▶ Your assignment: Scan the records below for the line with "Task: Apply the Character Border icon" and the line with "Task: Click the second Field input box". Repeat those two lines and every line between them exactly, and nothing else.

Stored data

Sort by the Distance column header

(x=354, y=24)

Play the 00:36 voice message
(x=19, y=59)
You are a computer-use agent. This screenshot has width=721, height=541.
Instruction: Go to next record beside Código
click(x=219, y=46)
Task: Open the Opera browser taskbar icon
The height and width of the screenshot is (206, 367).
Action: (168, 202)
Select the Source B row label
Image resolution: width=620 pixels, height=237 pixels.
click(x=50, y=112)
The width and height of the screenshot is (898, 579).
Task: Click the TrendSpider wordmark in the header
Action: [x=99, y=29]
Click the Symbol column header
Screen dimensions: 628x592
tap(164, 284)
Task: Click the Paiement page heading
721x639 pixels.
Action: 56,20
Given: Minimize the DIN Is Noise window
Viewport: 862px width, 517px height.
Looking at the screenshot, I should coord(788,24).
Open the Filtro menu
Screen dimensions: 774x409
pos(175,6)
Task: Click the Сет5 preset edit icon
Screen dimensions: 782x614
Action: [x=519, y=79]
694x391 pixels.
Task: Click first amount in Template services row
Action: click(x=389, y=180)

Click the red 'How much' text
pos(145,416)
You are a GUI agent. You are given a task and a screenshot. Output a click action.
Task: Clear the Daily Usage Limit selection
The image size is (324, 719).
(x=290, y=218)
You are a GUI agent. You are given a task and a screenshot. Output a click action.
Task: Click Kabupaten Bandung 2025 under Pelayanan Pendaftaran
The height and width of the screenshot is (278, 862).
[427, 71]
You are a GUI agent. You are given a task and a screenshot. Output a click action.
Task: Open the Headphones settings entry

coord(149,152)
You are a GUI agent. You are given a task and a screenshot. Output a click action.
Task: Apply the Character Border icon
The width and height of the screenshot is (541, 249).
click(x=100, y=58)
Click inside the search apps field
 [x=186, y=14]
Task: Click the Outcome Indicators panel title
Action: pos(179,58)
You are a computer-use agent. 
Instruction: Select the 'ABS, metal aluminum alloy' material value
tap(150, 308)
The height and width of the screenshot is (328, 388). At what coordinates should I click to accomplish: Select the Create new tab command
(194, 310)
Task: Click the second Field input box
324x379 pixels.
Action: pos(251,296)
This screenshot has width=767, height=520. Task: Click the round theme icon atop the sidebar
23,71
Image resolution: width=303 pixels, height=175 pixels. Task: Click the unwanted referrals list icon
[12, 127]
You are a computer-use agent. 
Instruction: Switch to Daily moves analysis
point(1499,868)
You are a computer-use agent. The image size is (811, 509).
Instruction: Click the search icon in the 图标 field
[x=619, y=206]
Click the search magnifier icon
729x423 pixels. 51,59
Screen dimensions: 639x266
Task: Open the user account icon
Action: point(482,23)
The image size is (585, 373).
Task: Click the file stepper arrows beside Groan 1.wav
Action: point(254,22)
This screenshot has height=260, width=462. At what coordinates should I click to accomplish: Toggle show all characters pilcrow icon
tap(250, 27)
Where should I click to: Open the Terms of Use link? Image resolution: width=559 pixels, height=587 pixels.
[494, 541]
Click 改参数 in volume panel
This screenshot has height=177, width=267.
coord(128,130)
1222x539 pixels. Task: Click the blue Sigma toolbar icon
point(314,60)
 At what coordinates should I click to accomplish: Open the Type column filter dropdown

▶ Result:
Task: Apply the Character Border icon
The width and height of the screenshot is (541, 249).
click(x=100, y=58)
Click inside the search apps field
 [x=186, y=14]
Task: Click the Outcome Indicators panel title
Action: pos(179,58)
You are a computer-use agent. 
Instruction: Select the 'ABS, metal aluminum alloy' material value
tap(150, 308)
The height and width of the screenshot is (328, 388). At what coordinates should I click to accomplish: Select the Create new tab command
(194, 310)
Task: Click the second Field input box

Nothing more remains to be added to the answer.